Copyright © 2010 Chris F. Holm
[Back to Table of Contents]
Fiction: DOMESTIC DRAMA by Lynn K. Kilpatrick
He finds me in the bedroom. I have the butcher knife and I'm holding it in my right hand and with my left I'm looking through a pile of clean laundry on the bed. I'm looking for a red handkerchief which I gave him for his last birthday and which would make a good tool for wiping up blood, but that's not why I'm looking for it. I'm looking for it because it had just sprung to my mind as I was de-boning the chops for dinner. I hadn't seen it in months and I thought that maybe it was missing or, I thought, maybe it was in the pile of clean clothes on the bed. That was the only place it could be. I had done all the laundry, the laundry room was clean, empty except for some dirty washcloths which could wait until next weekend.

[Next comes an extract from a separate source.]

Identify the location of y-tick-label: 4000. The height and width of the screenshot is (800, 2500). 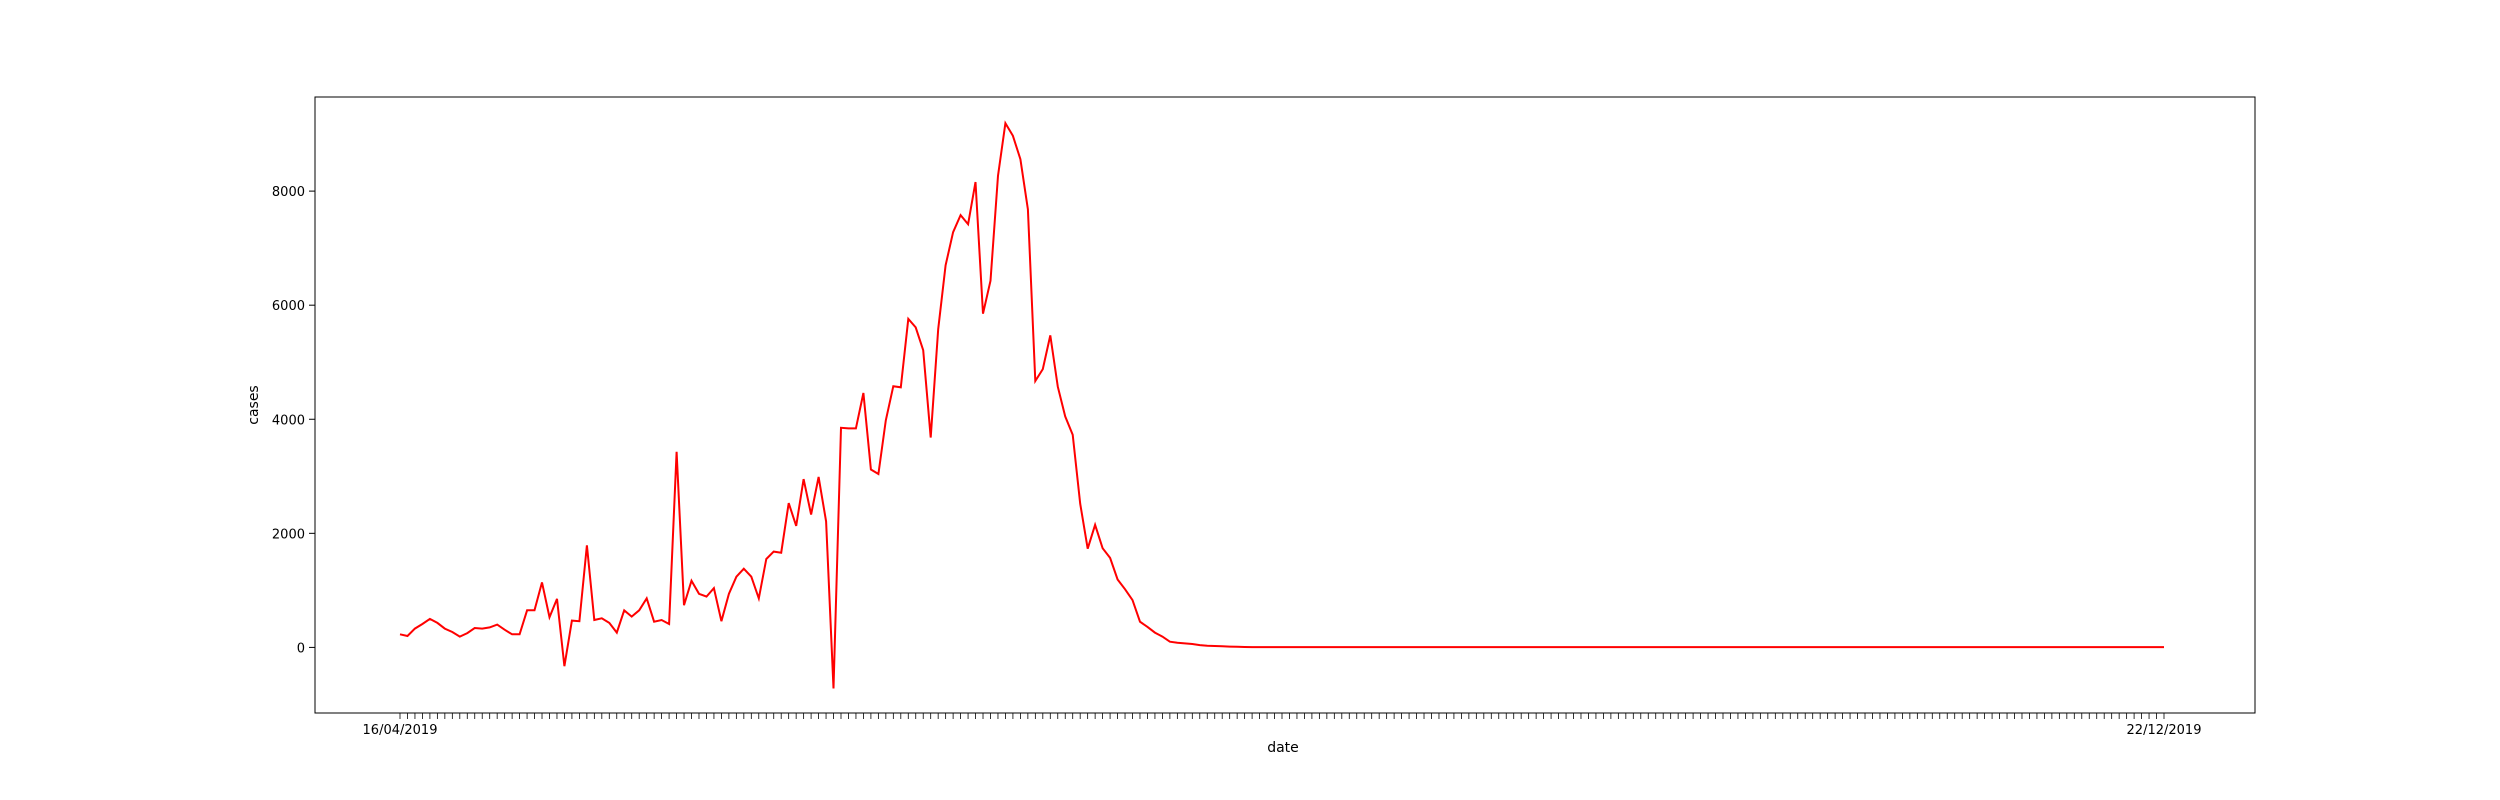
(288, 420).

I'm standing there with the knife in one hand and with the other expertly sorting the laundry into mine, his, and theirs, theirs being the kids, which they could deal with later when they got home from the various activities in which they were engaged. And then he comes in, accusingly,
with his feet making loud noises in the hallway to announce his approach, and the way he stands there, says what he wants to say, the way he fills up the doorway, his head almost touching the top and his shoulders about equidistant from each jamb, and he looks like a poster I once saw for a B-movie, I forget the name, but he looks like the villain. All he lacks is the black fedora and a pug-nosed gun. But his face is like that, his nose aimed at me, and he says, “What are you doing?"

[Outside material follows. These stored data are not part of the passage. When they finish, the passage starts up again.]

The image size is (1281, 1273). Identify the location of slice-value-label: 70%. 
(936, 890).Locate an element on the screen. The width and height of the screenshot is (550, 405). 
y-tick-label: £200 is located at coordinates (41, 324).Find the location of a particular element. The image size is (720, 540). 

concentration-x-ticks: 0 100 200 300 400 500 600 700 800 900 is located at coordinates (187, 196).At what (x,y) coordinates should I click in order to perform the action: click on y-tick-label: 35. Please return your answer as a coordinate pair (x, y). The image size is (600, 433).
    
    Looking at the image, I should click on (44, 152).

I'm sure he knows what I'm doing, that he has done something with the handkerchief, but he also could be referring to the fact that I hold a knife in one hand and the other is buried in clean clothes that smells of spring breezes or lilacs or fresh herbs or something. At an expensive boutique I saw a bottle of fragrance called “Fresh Linen” and it wasn't clear to me if it was something you were supposed to spray on your linen or if it was something you were supposed to spray somewhere else, say in your bedroom to make it smell like fresh linen, but that's what I think of when I look up and see him there, like a murderer or a detective, in the doorway. I think first of fresh linen and second of the butcher knife in my other hand. I might say “Oh, nothing” and go on nonchalantly, except for the butcher knife. I had been using it to remove bones from lamb chops, which I remember are oozing on a cutting board in the kitchen. I think of them, just lying there leaking blood out into the white cutting board the way a red handkerchief might bleed dye into a load of all white clothes, socks, say, or men's underwear. As I think of this I raise the butcher knife and I jab the end toward him, not at him exactly, as I'm sure he would claim, but just in his general direction. And I say something like “the red handkerchief, where is it?” I can see how someone who didn't know me might find the sight of the knife jarring, but I can't understand how someone like him, I mean we've been married for fourteen years, ever since we found out I was pregnant, how someone like him could perceive that gesture, the jab, how he could see that as threatening. I mean, I've never once in our whole marriage done anything like that. I'm just thinking of the lamb chops and the handkerchief and the laundry and I just want to know, where is it? Because I can't stand it when something is lost. I might not think about it for days, weeks even, but then when I remember it I can't think of anything else until it's found. So that's how it starts, innocently enough, I'm just looking for the handkerchief. With a butcher knife in one hand.